Describe external versus internal validity.
Degree to which a measure can be used to support a specific inference; a property of the inferences that the test is designed to assess rather than the test itself, thus is concerned with external set of considerations in establishing the credibility of a test.
External validity is the degree to which test results can be generalized to other groups and situations. Examples include ecological validity
Internal validity is the degree to which observed effects are real, i.e., not caused by confounding variables or extraneous factors.
What is Test-retest reliability
Stability of scores on repeated administration of an instrument to the same person.
Error variance- random fluctuation in performance from one administration to another
Describe Reliability versus sensitivity to change.
What is RCI?
Perfect reliability of a measure won’t sufficiently detect change; trade-off should optimize reliability versus sensitivity to change.
Reliable change index (RCI) is used to determine if changes exceed what is considered to result from methodological aspects associated with repeat assessment. RCI is based on test-retest reliability, standard error of the test, and practice effects.
What is Alternate form reliability?
Reliability coefficient that captures the stability of a test over time and consistency of responses to different samples of items asking the same knowledge or performance.

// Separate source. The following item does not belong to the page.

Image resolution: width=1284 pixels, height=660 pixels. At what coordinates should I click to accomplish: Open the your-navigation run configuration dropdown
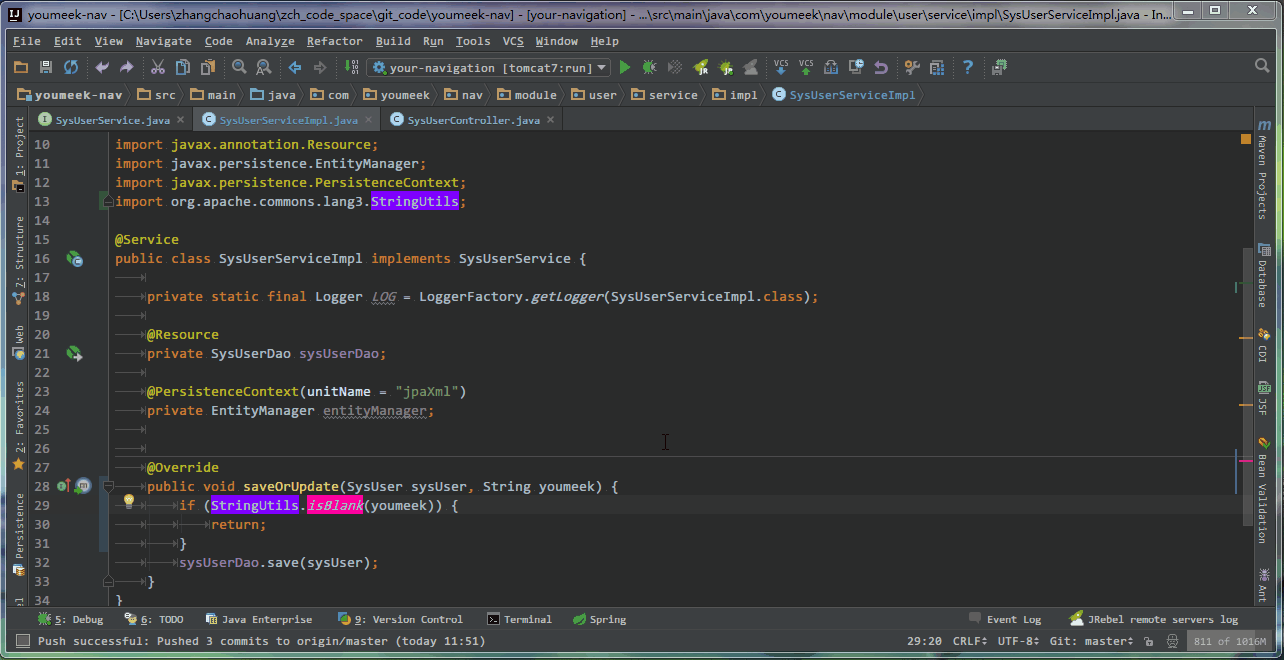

Alternate forms are parallel tests constructed to be similar in content, high in reliability, and equivalent. They reduce effects of error variance due to practice effects.
What is internal consistency reliability?
Evaluation of the internal consistency of a test by splitting it in different ways using only a single administration. Reliability of a half-test is the correlation between half scores of the test. Also known as split-half reliability.
What is Spearman-Brown formula?
Calculates the likely effect of lengthening a test. Lengthening a test will increase consistency with respect to item sampling (i.e., internal consistency) but not necessarily stability over time (i.e., test-retest)
What is Inter-item reliability?
Consistency- estimation of content sampling error and heterogeneity of the domain of knowledge or behavior.
Higher homogeneity is associated with better interitem reliability, but must match relative homogeneity of the construct or criterion that the test is trying to measure.